Гермиона не оставляла своих попыток. Но если она когда-нибудь справится со своей проблемой, то голыми руками сломает это дерево и врежет им Малфою по башке.
— Прекрати.
Она немедленно разжала конечности и свалилась на землю. Малфой рассмеялся — это было так унизительно, что гнев запульсировал у неё в груди. Она бы никогда с ним так не поступила! Ну… ладно, может, и поступила бы, но сначала бы нашла способ его вылечить. Было жестоко так над ней измываться и совершенно не задумываться о её спасении. Ужасающая вероятность того, что Малфой мог оставить её в таком состоянии, вызывала желание плакать, кричать и совершать множество эмоциональных поступков. Гермиона многое могла вынести в своей жизни — ей хотелось думать, что она сильный человек, но стерпеть такое было не в её силах.
— Грейнджер, я не это имел в виду. Раз ты не можешь вскарабкаться, полагаю, магия никак не исправила твои врождённые недостатки, так что она бесполезна, — он посмотрел на неё. — Вставай. Скажи: «Прости меня за то, что была такой лицемерной критиканкой, раздражающей стервой и занозой в заднице».
Он за это заплатит. Медленно.
— Прости меня за то, что была такой лицемерной критиканкой, раздражающей стервой и занозой в заднице, — голос звучал безжизненно и монотонно, но Малфой всё равно улыбнулся.
— Я так не веселился с тех пор, как… Итак: рабыня-Грейнджер или сучка-Грейнджер. Что же выбрать? — Малфой поднял её сумку — Гермиона удивилась, что он не заставил это сделать её. — Может, мне стоит сперва выспаться? Отдохнуть перед тем, как на меня обрушатся твои яростные визги?
Он заглянул в сумку и прищурился. Гермиона попыталась припомнить хранившиеся там вещи и удостовериться, что Малфой не обнаружил ничего нежелательного, но, вроде бы, всё было в порядке. Худшей находкой могла стать карта, но теперь она уже не играла роли. Малфой поднял голову и подошёл к Гермионе, протягивая сумку.
— Грейнджер, возьми цветок. И прими к сведению: за исключением того времени, что мы бежали, прошло всего две минуты. Я не сделал ничего слишком унизительного, так что помни об этом, когда будешь переходить на ультразвук — потому что я постараюсь тебя заткнуть. А ещё не делай вид, будто не поступила бы так же. Как меня зовут?
— Бог, — она кипела от возмущения, но держала цветок аккуратно.
— Грейнджер, я буду скучать по этому. Съешь цветок.
Она рухнула на колени, едва только проглотила растение. Рука, подчиняясь велению мозга Гермионы, вытянулась, чтобы предотвратить удар. Вскинув голову, Гермиона посмотрела на Малфоя — тот продолжал глупо ухмылялся. Она встала на ноги и огляделась.
— Нечего сказать?
— Малфой, слышал когда-нибудь о крикете? Стой там, а я буду подавать камни и палки.

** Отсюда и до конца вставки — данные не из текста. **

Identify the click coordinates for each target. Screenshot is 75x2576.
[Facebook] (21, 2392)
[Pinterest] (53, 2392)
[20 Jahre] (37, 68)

Ему пришлось схватить Гермиону, чтобы остановить поток летящих предметов — два удара в плечо стали достаточной местью, и он выхватил у неё палку. Гермиона попыталась ударить Малфоя по лбу и вырваться, но он прижал её своим телом. Она чувствовала, как его живот двигался во время дыхания; расстояние было слишком близким для него… да вообще для кого-либо. Они оба ещё покричали и поворчали, прежде чем Малфой скатился с неё и поднялся на ноги. Кора расцарапала им ладони; Малфой ткнул в сторону Гермионы палкой, его губы сомкнулись в белую линию, а на виске вздулась Злобная вена — именно так Гермиона её окрестила.